Friday, May 19, 2006

Coming home

On Saturday morning, I'll be driving back home to Greater Metropolitan Pultneyville. I'm looking forward to sleeping in my own bed and not breathing whatever pollen it is around here that I'm allergic to.

And having a little time alone. It was important for the family to be together, and I've been doing a lot of work to make sure my Mom is set with all of the insurance paperwork and legal stuff, but now I need to recharge. And try to get back to my own life. And try to come to terms with what happened.

This next part gets a little personal. I'm writing it more for me than anyone, so feel free to skip it.

Dad's condition had been deteriorating more quickly in the last few months than it had the past few years, but it was always assumed that he'd be moving further up on the liver transplant list, and would potentially undergo surgery some time this year. His liver was riddled with fluid-filled cysts and had swollen to over 120 pounds, and it was very difficult for him to move. But he was functional, alert, and able to get around with the help of a scooter.

When he suddenly got overwhelmed by a blood infection that shut down his over-stressed kidneys, he spent three agonizing weeks in the hospital, only to be told that his condition was now too serious to get a transplant. That's when my mom first called me and told me the news that he wasn't expected to survive much longer than a month, and I started packing to come home.

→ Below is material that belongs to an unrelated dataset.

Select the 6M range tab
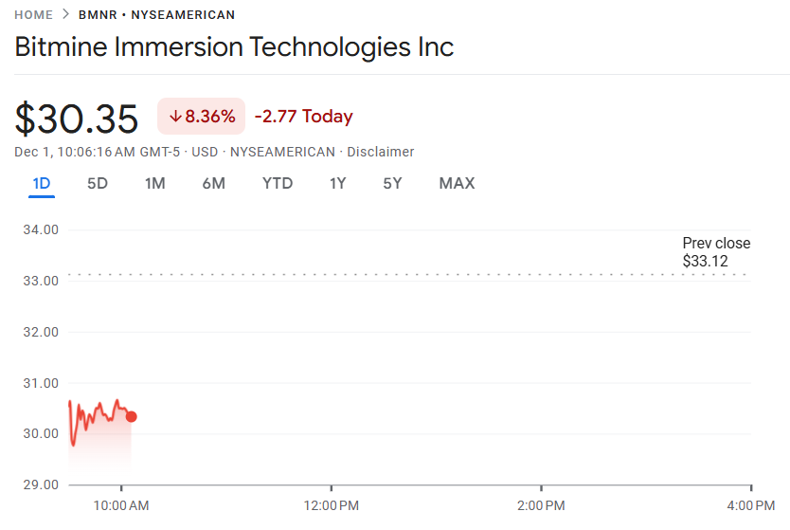The height and width of the screenshot is (530, 790). (x=213, y=183)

When my brother picked my mom up at the hospital to bring her home to get some sleep, my dad gave up. My mom got the phone call the minute they got in the house. Mom had told Dad we were all on our way and would be there in the morning. I'm pretty sure that the last thing he would have wanted was to have a roomful of us watching his last moments. So he gave up.

I had called him on his birthday a few days earlier, and he sounded awful. I was so alarmed, I couldn't think of anything to say, and there was a long awkward silence, and I broke up a bit before saying goodbye. I keep feeling like I should have gotten in the car right then and there. I should have gotten in the car when he first went to the hospital.

I'm going to have a lot of "should haves" and guilt going through my head for a long time. I'm also going to keep dwelling on what must have been going through his mind in his final minutes. There's a lot of my dad in me, and I can't help but project a little. It's not particularly comforting.

But I promised him a long time ago, when he first had surgery to attempt to correct it, that I would absolutely make sure that Mom would be alright. That's been my job #1 these past 2 weeks. And I've done right by him; I know I have. There were loose ends, and a lot of things they never got around to discussing (avoiding it, I'm sure), but every issue has been identified, and all the processes are underway to make sure all of the hard work he did to provide for her for the rest of her life will not be wasted.

Mom's been really strong. She's had to face this possibility for some years now, and those last weeks in the hospital brought it pretty clearly into focus for her, even though she wouldn't let on over the phone during that time. Yet, there's a lot of my mom in me too, and I can catch a few things about her that tell me that it's still going to be a long road. So I'm going to be worried about her. My brother will be moving back into the house, and she'll be taking care of his dogs when he's working, so she won't be alone. Financially, she won't have any worries at all, though there will still be some uncertainty for a while until everything comes together in the next month or so. And I'll always be just a phone call away to help there.

But I'm still going to be worried about her. But I'm pretty sure she'll be okay.

So now I need to get back to work and get my life in order. There is a lot I need to learn from all of this; obvious things, simple things. My priorities and motivations will change. And hopefully, I will continue to do right by my father.